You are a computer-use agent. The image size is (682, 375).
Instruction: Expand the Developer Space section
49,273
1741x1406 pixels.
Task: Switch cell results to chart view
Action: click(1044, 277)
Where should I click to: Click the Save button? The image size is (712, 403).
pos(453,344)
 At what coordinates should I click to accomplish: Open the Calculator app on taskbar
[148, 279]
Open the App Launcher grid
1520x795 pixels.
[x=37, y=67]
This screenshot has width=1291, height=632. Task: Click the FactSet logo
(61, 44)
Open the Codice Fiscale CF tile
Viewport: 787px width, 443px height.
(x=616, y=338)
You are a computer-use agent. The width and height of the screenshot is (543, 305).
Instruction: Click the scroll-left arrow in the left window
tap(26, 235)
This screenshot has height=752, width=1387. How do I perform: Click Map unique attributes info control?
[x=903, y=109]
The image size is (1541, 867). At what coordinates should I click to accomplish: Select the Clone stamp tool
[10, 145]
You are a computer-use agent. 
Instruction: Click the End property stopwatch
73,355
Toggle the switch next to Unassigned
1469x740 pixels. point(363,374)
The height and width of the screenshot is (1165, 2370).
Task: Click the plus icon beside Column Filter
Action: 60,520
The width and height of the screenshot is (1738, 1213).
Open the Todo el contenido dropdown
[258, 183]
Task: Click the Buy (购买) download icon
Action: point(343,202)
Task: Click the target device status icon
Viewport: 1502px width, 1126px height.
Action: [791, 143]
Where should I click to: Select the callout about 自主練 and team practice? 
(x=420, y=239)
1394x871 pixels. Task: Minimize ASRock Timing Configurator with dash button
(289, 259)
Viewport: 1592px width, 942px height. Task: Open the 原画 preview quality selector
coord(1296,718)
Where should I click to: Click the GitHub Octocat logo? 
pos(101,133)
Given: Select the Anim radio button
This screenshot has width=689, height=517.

----

## Problem
Using the material above, copy every line in which the string "computer" occurs.

## Answer box
You are a computer-use agent. The image size is (682, 375).
You are a computer-use agent. The width and height of the screenshot is (543, 305).
You are a computer-use agent. 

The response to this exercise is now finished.